A próxima oportunidade foi no Banco do Brasil. Virou inspetor, famoso pela argúcia e exatidão. Corrigiu muitas agências bancárias de cidades esquecidas, como Adustina. Próspero, conheceu a filha de um fazendeiro decadente de cana de açúcar. Aproximaram-se, selaram o pacto de modos nada inocentes, formaram numerosa família, instalaram-se na Rua Maruim, ao lado da catedral e da prefeitura. Ele obteve uma posição estável e um Aero-Willys verde. Decidiu estudar na Bahia, formou-se em direito já um senhor distinto e dedicou-se à parapsicologia. Pelo menos uma vez, conseguiu deixar o seu corpo físico, feito interrompido apenas pelo rodar alvoroçado de um ônibus na sua rua, que se tornara central à medida que a cidade crescera nos últimos vinte anos. Aposentado, viajou de navio à Terra Santa e o Vaticano, chegou até a comprar uma pistola Bereta .25, e até, às vezes, a empunhava para mirar o muro.Aos 80 anos, ao menos 40 deles com uma dieta metódica, calórica, tornou-se senil. Dormia a maior parte do tempo. Fui visitá-lo.

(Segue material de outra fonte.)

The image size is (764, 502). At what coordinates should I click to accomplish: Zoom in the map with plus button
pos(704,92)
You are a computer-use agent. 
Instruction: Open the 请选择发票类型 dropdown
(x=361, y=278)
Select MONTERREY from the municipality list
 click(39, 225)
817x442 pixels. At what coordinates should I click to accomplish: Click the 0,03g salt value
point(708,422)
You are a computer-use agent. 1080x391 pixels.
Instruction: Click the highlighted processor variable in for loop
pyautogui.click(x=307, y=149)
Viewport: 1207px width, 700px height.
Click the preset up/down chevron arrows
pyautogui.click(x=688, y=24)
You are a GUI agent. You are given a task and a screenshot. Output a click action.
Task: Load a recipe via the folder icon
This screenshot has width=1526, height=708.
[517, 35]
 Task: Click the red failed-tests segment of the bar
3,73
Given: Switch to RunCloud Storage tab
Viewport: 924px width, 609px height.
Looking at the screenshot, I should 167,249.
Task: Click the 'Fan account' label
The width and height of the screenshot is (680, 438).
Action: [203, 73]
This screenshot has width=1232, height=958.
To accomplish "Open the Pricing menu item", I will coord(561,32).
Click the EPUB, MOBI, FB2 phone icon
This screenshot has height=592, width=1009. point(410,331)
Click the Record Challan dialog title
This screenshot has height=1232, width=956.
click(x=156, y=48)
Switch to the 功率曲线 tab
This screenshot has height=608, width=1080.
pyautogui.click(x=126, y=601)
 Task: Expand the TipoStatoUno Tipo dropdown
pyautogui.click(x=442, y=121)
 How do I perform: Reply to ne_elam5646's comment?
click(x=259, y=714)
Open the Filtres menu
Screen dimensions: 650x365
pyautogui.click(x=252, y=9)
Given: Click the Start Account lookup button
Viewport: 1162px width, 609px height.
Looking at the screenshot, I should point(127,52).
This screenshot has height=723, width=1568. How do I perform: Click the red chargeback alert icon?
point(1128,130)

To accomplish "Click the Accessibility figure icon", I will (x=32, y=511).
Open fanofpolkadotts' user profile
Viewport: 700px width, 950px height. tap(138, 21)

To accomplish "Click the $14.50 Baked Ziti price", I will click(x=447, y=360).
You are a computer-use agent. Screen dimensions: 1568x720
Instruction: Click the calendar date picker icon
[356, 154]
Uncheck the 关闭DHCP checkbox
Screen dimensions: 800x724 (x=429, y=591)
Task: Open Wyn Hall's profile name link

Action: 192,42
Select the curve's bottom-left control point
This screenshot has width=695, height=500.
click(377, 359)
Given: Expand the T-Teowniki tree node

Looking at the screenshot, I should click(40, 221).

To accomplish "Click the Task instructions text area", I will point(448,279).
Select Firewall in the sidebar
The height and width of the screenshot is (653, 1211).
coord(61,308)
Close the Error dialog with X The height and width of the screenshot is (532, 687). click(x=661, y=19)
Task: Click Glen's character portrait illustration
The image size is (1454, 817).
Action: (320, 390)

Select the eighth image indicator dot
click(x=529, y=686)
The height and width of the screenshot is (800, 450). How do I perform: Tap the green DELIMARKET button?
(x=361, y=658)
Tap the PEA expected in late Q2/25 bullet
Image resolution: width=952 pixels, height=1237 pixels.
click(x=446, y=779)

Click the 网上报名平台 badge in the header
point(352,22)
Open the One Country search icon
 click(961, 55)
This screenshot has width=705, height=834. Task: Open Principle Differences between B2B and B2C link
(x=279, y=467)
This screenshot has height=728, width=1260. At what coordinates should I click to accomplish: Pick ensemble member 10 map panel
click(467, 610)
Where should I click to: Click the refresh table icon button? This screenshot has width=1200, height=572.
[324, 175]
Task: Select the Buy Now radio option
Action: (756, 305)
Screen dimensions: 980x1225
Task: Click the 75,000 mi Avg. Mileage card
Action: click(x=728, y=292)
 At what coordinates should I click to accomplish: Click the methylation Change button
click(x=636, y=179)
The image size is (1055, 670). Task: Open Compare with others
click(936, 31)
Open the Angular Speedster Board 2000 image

- Lembra quando fomos passear no Aero Willis e o carro parou em frente ao Parque Cementeira? Você esperou a chuva passar e depois trocou o fusível. Buzinava duas vezes antes passar nas esquinas - falei, brincando, quando sentei ao seu lado para vê-lo almoçar. Seus olhos lacrimejavam de catarata. Peguei em sua mão. Percebi que tentava me reconhecer. No quarto, ao redor, a audiência íntima respirava em calma expectativa na atmosfera de odor higiênico e pacífico. Um lugar escudado, seu destino final. O frigobar persistente lembrava-o de tempos antigos, sem eletrodomésticos.
- Eu gosto de ler, vô, disse. Só aí é que ele assentiu, com um leve movimento da cabeça grisalha e esfiapada pelos últimos tufos de cabelos.
- E está fazendo muito certo.
Depois, voltou-se para o zumbido do televisor. Dormiu.